The best of the post-Walker era of Fast & Furious.
Humans tend to remember endings more than beginnings, so this movie is wise to frontload all the bad, boring parts. It opens with a retcon and replay of the ending of Fast Five, a much better action sequence than you’ll see in this movie’s first 45 minutes. It then cuts to an interminable action sequence in Rome that features many characters doing nothing, a seemingly endless chase, and a really clumsy introduction of Momoa as the villain.
I love this series but I started doing the dishes at this point.

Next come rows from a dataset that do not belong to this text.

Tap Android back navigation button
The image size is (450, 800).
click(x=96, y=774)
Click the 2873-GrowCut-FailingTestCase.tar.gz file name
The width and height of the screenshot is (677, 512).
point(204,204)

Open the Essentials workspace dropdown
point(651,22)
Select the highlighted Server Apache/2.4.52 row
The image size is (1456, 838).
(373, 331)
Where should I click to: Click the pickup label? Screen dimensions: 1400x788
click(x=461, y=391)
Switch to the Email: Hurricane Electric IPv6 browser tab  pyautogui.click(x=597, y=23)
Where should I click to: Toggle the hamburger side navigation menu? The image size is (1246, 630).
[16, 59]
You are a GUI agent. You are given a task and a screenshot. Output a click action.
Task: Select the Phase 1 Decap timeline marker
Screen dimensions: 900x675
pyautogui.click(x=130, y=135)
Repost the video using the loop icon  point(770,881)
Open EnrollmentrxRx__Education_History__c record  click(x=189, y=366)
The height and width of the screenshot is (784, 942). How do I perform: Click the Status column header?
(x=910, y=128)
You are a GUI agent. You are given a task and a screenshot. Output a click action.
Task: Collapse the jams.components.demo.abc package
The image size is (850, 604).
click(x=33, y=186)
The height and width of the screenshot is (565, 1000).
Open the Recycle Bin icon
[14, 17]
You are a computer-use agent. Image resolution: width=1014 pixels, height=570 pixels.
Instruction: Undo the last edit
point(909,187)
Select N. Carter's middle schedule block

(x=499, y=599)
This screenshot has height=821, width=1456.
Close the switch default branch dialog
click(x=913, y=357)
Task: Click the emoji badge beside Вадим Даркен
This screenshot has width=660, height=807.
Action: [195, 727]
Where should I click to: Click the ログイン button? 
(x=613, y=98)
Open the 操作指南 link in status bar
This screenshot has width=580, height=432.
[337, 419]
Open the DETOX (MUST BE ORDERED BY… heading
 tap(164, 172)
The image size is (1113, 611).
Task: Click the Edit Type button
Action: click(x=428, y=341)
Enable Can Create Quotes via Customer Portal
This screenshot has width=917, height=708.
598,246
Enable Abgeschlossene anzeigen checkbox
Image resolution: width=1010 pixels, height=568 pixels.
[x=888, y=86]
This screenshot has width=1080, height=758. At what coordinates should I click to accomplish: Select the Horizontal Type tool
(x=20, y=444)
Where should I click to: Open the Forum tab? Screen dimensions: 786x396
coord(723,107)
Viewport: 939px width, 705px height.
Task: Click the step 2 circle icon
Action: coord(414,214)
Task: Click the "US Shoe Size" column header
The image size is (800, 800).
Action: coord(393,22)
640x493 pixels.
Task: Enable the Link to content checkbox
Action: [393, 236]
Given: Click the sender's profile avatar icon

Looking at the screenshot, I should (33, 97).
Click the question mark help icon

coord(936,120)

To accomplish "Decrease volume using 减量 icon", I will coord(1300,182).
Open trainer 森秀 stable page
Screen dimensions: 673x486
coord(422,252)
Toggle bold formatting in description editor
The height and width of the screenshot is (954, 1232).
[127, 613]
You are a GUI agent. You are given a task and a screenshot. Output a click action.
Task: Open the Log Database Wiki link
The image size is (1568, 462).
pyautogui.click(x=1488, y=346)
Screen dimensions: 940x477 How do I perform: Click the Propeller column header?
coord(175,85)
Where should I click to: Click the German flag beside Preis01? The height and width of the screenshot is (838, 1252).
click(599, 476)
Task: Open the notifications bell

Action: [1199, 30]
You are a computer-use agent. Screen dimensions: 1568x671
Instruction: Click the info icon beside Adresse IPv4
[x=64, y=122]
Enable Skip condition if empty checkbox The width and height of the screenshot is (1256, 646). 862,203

But! After some wobbly exposition (too many Nobodies to count), it finally starts turning around! Someone remembered that John Cena is a great comedic actor and put him to much better use than last time around. Instead of going bigger, the movie highlights some thrilling and smaller action sequences that really sing (the Han/Shaw fight, the Cipher/Letty grudge match). Momoa’s villain was given space to breathe as a character, and Alan Ritchson turns in one of the series’ best supporting performances. They even gave Roman an extremely brief break from nonstop comic relief, although they still hold up their tradition of really overdoing how stupid Roman suddenly became after part II.
I still have my complaints (why cast Charlize Theron but never let her do anything!), but I’m excited to see this wrap up in the next installment.